* [Given instruction] Copy out the listing verbatim, from the line containing "Where should I click to: Select" to the line containing "[x=332, y=437]", both included, and nothing else.

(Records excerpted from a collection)

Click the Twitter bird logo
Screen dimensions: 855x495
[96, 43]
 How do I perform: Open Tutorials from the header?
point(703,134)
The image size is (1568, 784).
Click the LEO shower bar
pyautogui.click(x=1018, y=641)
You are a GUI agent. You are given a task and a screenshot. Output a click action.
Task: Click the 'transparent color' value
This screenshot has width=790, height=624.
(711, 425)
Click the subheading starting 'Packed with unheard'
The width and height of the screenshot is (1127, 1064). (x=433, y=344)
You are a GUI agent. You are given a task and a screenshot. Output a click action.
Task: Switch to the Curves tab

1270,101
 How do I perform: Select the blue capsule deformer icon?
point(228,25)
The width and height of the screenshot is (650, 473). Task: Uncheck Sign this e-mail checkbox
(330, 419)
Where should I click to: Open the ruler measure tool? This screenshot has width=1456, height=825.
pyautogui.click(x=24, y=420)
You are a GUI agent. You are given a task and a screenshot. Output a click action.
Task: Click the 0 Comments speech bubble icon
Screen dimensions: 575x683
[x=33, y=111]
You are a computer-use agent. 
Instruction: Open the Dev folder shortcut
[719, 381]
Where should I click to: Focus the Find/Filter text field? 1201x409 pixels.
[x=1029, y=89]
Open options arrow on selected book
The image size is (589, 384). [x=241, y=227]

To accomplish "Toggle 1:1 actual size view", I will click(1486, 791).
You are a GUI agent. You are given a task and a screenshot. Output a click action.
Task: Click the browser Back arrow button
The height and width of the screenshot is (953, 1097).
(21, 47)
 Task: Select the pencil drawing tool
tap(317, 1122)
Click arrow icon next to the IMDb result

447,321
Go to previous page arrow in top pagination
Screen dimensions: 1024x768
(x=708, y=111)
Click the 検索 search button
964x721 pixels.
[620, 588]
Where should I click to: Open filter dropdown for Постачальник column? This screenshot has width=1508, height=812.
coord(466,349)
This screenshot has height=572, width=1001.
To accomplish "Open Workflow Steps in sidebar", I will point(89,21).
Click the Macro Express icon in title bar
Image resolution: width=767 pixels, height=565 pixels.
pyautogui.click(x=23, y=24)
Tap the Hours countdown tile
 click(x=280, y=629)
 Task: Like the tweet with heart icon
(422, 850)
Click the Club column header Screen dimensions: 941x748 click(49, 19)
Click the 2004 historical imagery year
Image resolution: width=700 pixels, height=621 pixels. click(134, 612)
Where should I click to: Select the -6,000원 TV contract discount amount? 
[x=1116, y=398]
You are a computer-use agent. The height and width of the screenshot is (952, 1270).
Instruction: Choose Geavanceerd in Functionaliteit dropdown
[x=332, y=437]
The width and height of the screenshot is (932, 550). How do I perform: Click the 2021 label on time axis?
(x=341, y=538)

* [Reply to the task]
Where should I click to: Select the -6,000원 TV contract discount amount? 
[x=1116, y=398]
You are a computer-use agent. The height and width of the screenshot is (952, 1270).
Instruction: Choose Geavanceerd in Functionaliteit dropdown
[x=332, y=437]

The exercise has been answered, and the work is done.